A: It cannot solve the problem fundamentally. Adjustments of crimping pressure, speed and other parameters can only slightly optimize the surface sealing effect, which is a passive compensation method and cannot eliminate the physical height difference of the can flange itself. Even if the leakage rate is reduced through process debugging in the short term, finished products will still have latent slow leakage problems under long-term storage and temperature changes. In short: crimping process adjustment is compensation, not repair. The physical deviation of the can flange can only be eliminated from the can manufacturing end.
Conclusion
The sub-millimeter level deviation of can flange flatness, which seems insignificant, is actually the core key to determining the sealing stability and shelf-life quality of aerosol cans, and also the core standard distinguishing ordinary can-making technology from precision can-making technology.

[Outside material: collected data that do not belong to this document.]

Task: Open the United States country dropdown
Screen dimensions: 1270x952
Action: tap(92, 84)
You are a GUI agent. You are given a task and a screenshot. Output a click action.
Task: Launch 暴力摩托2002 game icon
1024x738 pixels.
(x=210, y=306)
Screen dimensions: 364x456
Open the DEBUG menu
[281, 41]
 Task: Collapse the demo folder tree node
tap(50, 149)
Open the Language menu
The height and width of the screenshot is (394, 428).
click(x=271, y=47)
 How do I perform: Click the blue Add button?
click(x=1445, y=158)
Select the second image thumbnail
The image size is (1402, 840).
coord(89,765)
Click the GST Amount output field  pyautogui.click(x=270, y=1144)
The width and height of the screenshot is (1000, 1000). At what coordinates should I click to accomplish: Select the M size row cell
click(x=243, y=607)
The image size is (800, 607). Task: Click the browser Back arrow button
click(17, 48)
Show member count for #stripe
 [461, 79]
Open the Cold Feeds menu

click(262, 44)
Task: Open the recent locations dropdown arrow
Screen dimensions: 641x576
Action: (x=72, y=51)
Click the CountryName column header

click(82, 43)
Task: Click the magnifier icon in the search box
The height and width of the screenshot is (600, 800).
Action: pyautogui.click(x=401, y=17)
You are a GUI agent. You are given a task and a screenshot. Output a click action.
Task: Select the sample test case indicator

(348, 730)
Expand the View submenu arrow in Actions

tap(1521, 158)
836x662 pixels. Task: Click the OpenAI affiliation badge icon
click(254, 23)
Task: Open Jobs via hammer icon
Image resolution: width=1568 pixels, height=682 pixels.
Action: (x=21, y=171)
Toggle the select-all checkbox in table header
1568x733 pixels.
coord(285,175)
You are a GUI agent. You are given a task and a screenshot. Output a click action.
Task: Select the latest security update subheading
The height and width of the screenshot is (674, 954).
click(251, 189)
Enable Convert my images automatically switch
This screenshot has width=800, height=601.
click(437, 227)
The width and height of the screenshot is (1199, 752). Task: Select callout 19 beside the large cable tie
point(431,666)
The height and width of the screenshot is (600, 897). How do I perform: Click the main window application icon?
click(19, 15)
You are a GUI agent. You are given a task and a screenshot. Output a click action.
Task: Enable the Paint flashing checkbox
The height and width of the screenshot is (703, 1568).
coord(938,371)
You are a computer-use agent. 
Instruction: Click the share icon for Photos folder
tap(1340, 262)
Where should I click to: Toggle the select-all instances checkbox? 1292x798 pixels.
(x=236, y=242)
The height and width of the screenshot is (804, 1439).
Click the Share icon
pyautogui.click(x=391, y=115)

With years of in-depth experience in custom tinplate aerosol cans and precision can flange forming technology, SAILON avoids relying on post-process remediation. Through full-process die management, online flatness detection and precise raw material control, we adopt internal control standards higher than the industry critical value to eliminate production pain points such as excessivecrimp leakage rate, finished product slow leakage and pressure attenuation from the source, providing reliable packaging supporting guarantee for stable mass production and quality upgrading of various aerosol manufacturers.